United States v. Omar Morin
This text of 477 F. App'x 280 (United States v. Omar Morin) is published on Counsel Stack Legal Research, covering Court of Appeals for the Fifth Circuit primary law. Counsel Stack provides free access to over 12 million legal documents including statutes, case law, regulations, and constitutions.
Opinion
Omar Morin appeals the below-Guidelines $1,000 fine imposed as part of his sentence for transporting an illegal alien for private financial gain. We AFFIRM.
The fine must be paid in $50 monthly installments beginning 60 days after his release from prison. According to Morin, the Government failed to show that he has the ability to pay a fine. The district court implicitly found that, while Morin has no present ability to pay, he has the future earning capacity to satisfy the fine. Defense counsel admitted that there is no reason why Morin cannot work, and the presentence report (PSR) described him as a 21-year-old United States citizen who lives with his parents and has no physical impediments, health problems, substance abuse issues, or dependents. The finding on Morin’s ability to pay is plausible in light of the record as a whole and is not clearly erroneous. See United States v. Rodriguez, 15 F.3d 408, 414 (5th Cir.1994); United States v. Rogers, 1 F.3d 341, 342 (5th Cir.1993).
Next Morin contends that the district court incorrectly assumed that he would become able to pay the fine so long as he was motivated to get a job. The burden was on Morin to prove his inability to pay, and he made “no showing that [he would] be unemployable after his prison term.” United States v. Matovsky, 935 F.2d 719, 723 (5th Cir.1991).
Morin also contends that the district court failed to make, required findings on his ability to pay. However, because the PSR did not recommend against imposing a fine, the district court was not required to make express findings on Morin’s ability to pay. See United States v. Voda, 994 F.2d 149, 155 n. 14 (5th Cir.1993); Matovsky, 935 F.2d at 722. Morin fails to show error, plain or otherwise.
According to Morin, the district court relied on improper factors to determine the amount of the fine, including the court’s perception that he needed a shock or an incentive to get a job because it was time for him to grow up. The district court clearly indicated that the purpose of the sentence, including the fine, was to deter Morin from committing future crimes. The need for deterrence was a proper consideration in determining the amount of the fine. See 18 U.S.C. § 3572(a); 18 U.S.C. § 3553(a)(2)(B); U.S.S.G. § 5E1.2(d)(l). While the district court discussed its opinion that Morin needed to get a job and “grow up,” it was in the context of encouraging him to avoid trouble in the future.

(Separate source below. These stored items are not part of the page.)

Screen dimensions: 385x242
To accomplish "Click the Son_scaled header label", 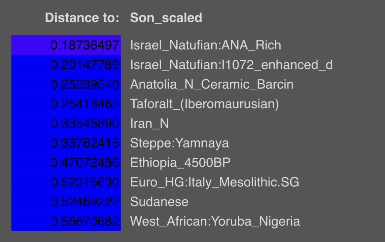I will point(166,18).
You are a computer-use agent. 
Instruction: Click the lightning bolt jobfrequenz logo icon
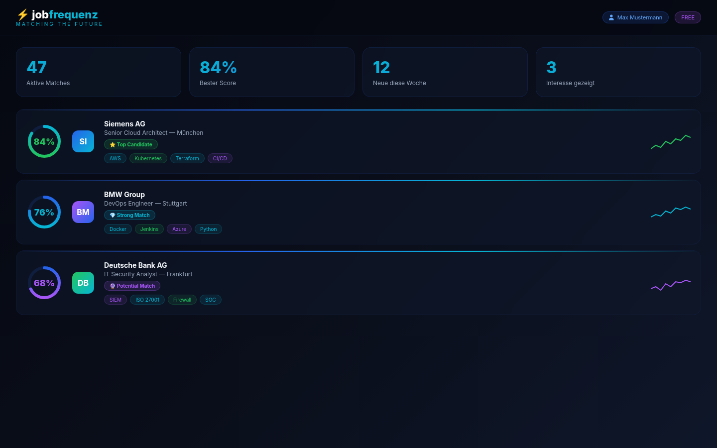23,15
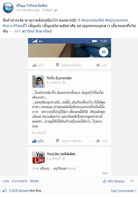This screenshot has height=197, width=138.
Task: Click Comment under the post
Action: click(x=20, y=181)
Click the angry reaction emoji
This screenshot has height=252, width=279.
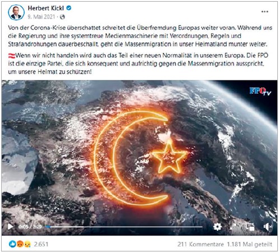20,244
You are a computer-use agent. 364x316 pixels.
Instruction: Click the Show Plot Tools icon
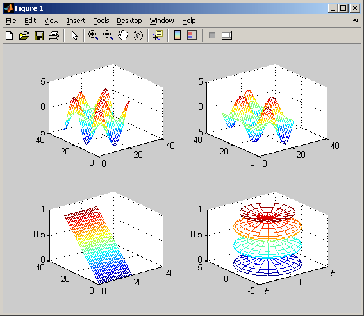(x=227, y=35)
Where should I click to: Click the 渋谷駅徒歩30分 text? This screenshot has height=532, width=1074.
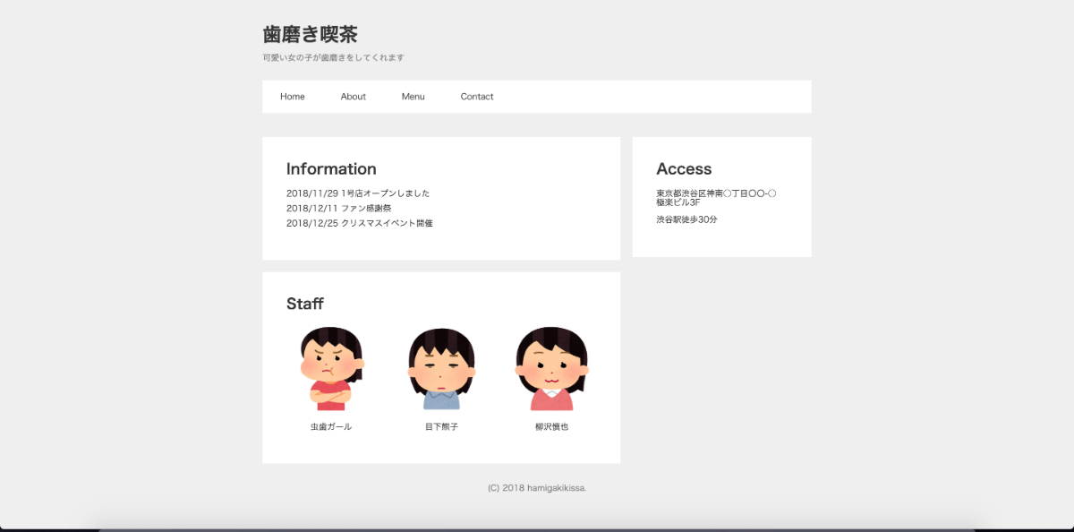686,219
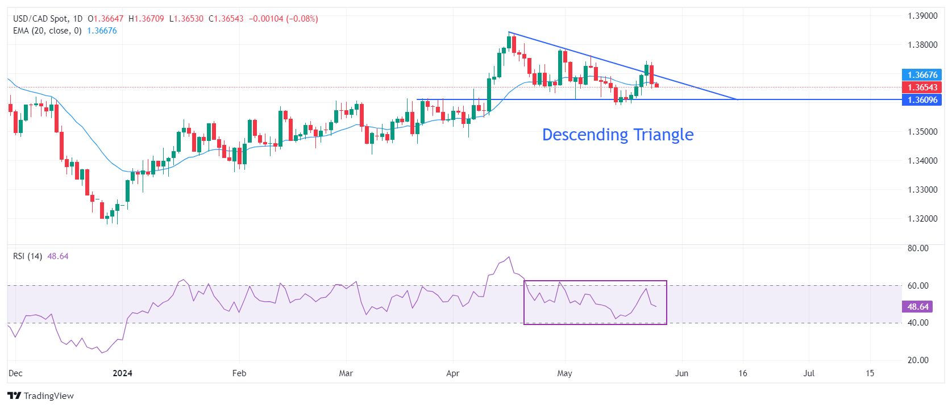
Task: Click the 2024 label on time axis
Action: click(122, 373)
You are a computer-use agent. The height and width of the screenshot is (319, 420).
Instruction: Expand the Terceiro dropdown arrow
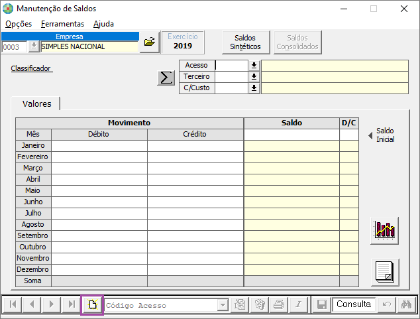pos(253,76)
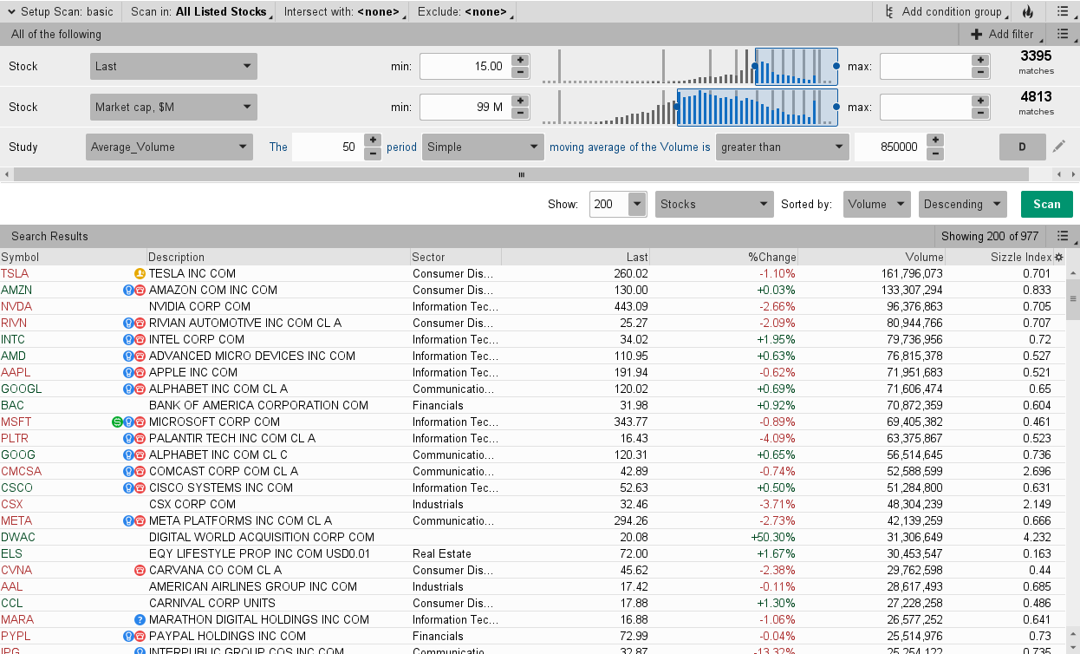
Task: Expand the Sorted by Volume dropdown
Action: (876, 204)
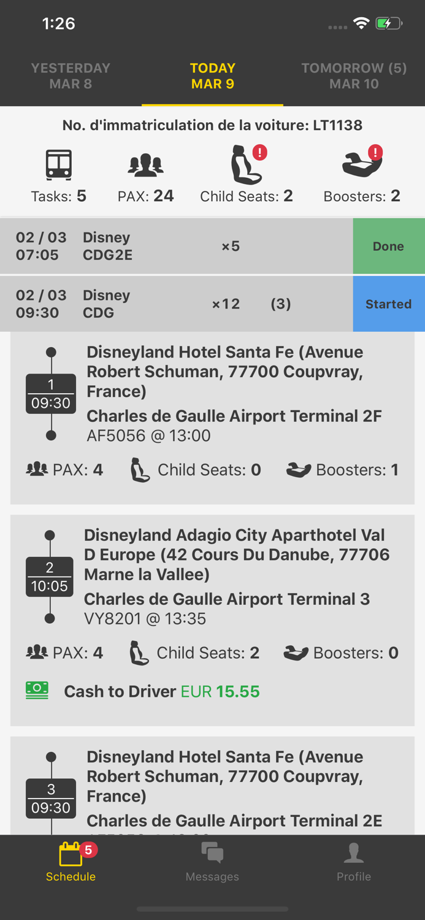This screenshot has height=920, width=425.
Task: Switch to Yesterday Mar 8 tab
Action: click(71, 76)
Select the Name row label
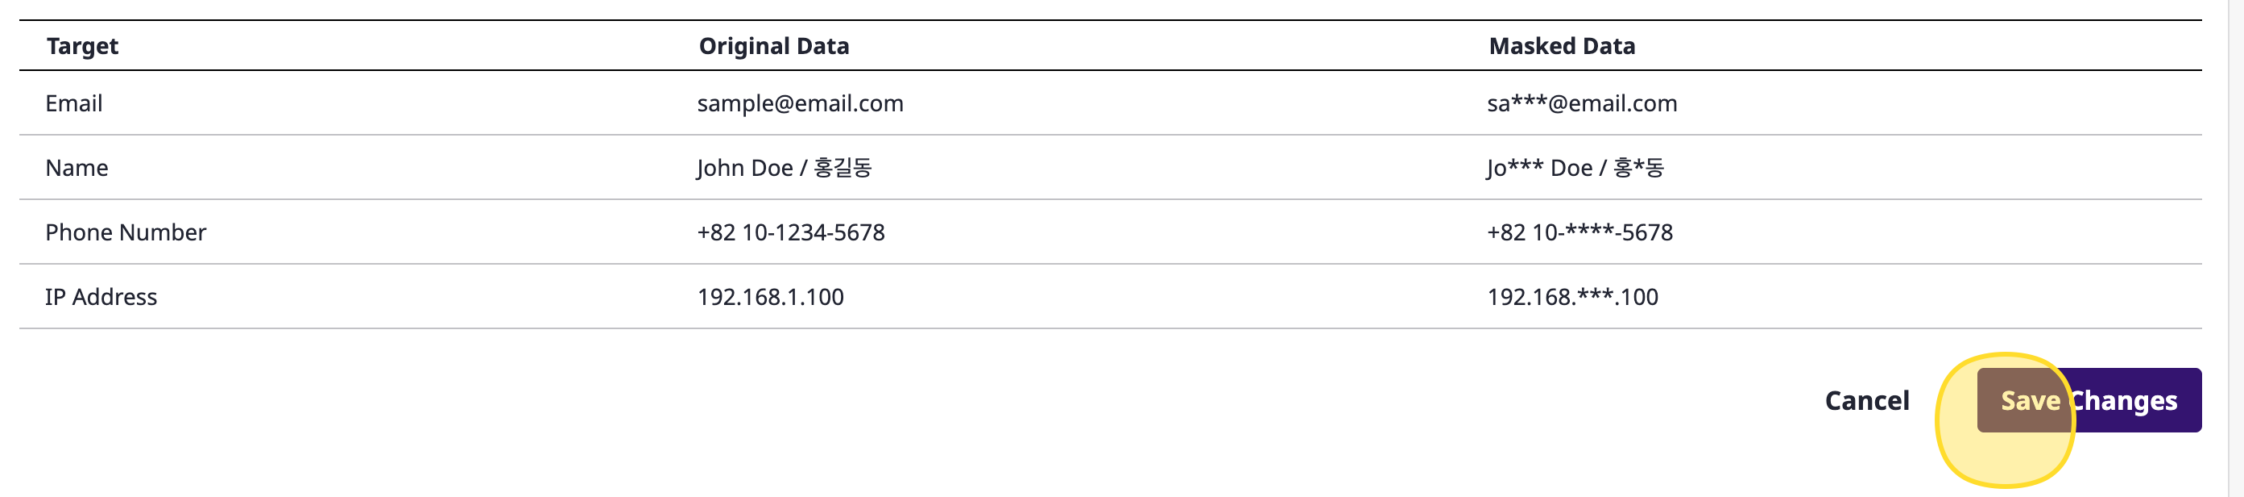Screen dimensions: 2244x497 (x=77, y=168)
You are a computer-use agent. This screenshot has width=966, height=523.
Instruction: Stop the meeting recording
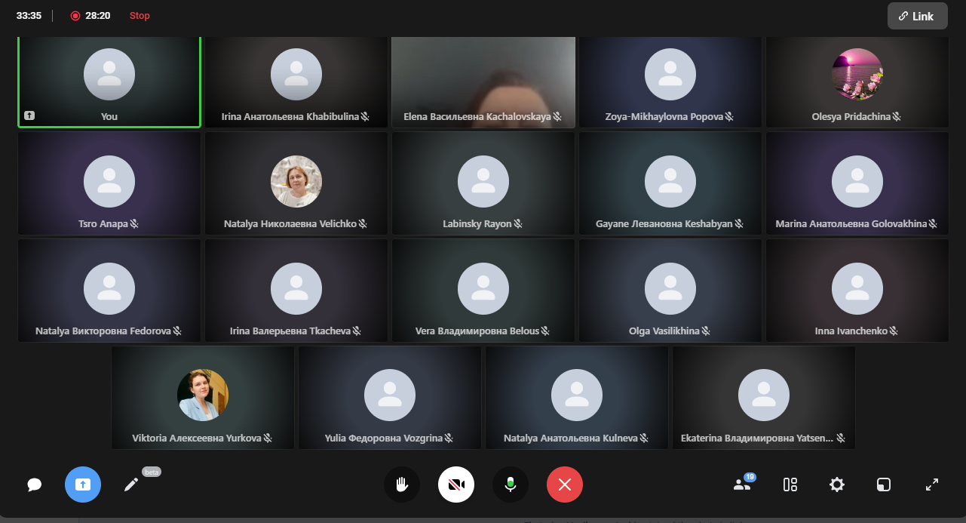tap(140, 16)
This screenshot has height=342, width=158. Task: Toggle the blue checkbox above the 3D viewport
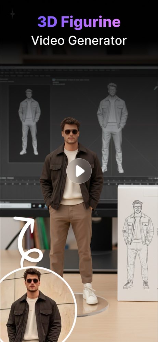pyautogui.click(x=54, y=80)
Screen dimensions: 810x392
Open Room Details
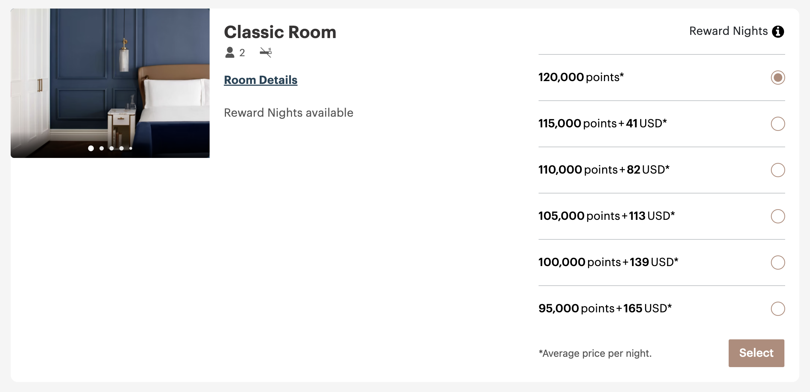pos(260,80)
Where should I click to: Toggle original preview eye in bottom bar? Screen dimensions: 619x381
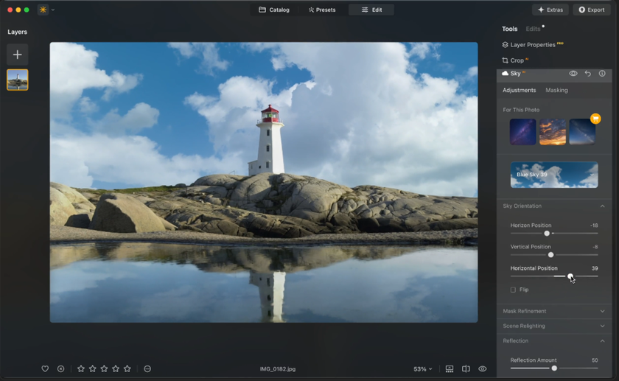[483, 368]
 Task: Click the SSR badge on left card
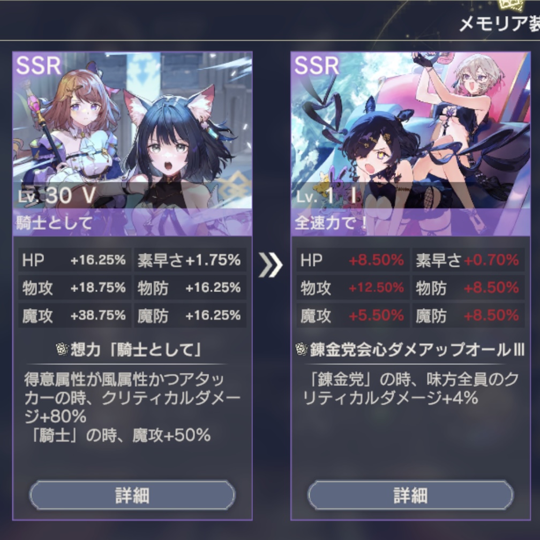(x=39, y=65)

Morin also notes that he has no prior convictions and contends the $1,000 fine was not required to punish him, deter him, or promote respect for the law. The district court considered Morin’s history and characteristics and the need for deterrence. Morin’s disagreement with the dis *282 trict court’s weighing of the sentencing factors does not show that the court committed error, plain or otherwise, in imposing the below-guidelines sentence. See Gall v. United States, 552 U.S. 38, 51, 128 S.Ct. 586, 169 L.Ed.2d 445 (2007); United States v. Hernandez, 633 F.3d 370, 375-76 (5th Cir.), cert. denied, — U.S. -, 131 S.Ct. 3006, 180 L.Ed.2d 832 (2011).
Citing a Tenth Circuit case, Morin further contends that the district court was required to indicate thát it considered all of the relevant factors prior to imposing the fíne. We do not require such an indication on the record. See Matovsky, 935 F.2d at 722. Morin also cites § 5E1.2(d)(3) for the proposition that “the district court should have considered alternative punishments” because of his family’s “dire economic situation.” Section 5E1.2(d)(3) states that the court “shall consider ... the burden that the fíne places on the defendant and his dependents relative to alternative punishments.” Morin has no dependents, and the district court expressly found that the burden on him would not be too great. He also contends that the district court improperly considered his employment history in imposing the fine, citing U.S.S.G. § 5H1.5 (p.s.). The policy statement provides that an employment record “is not ordinarily relevant in determining whether a departure is warranted.” § 5H1.5 (p.s.). By its own wording, it does not apply here because Morin’s fine was not the result of a departure. See id. We find no plain error. See Puckett v. United States, 556 U.S. 129, 135, 129 S.Ct. 1423, 173 L.Ed.2d 266 (2009),
Finally, for the first time in his reply brief, Morin asserts that his sentence is procedurally unreasonable because the district court imposed the fine at the end of the sentencing hearing without first asking the parties for their positions. We will not consider issues raised for the first time in a reply brief. United States v. Jackson, 50 F.3d 1335, 1340 n. 7 (5th Cir.1995).
The judgment of the district court is AFFIRMED.
Pursuant to 5th Cir. R. 47.5, the court has determined that this opinion should not be published and is not precedent except under the limited circumstances set forth in 5th Cir. R. 47.5.4.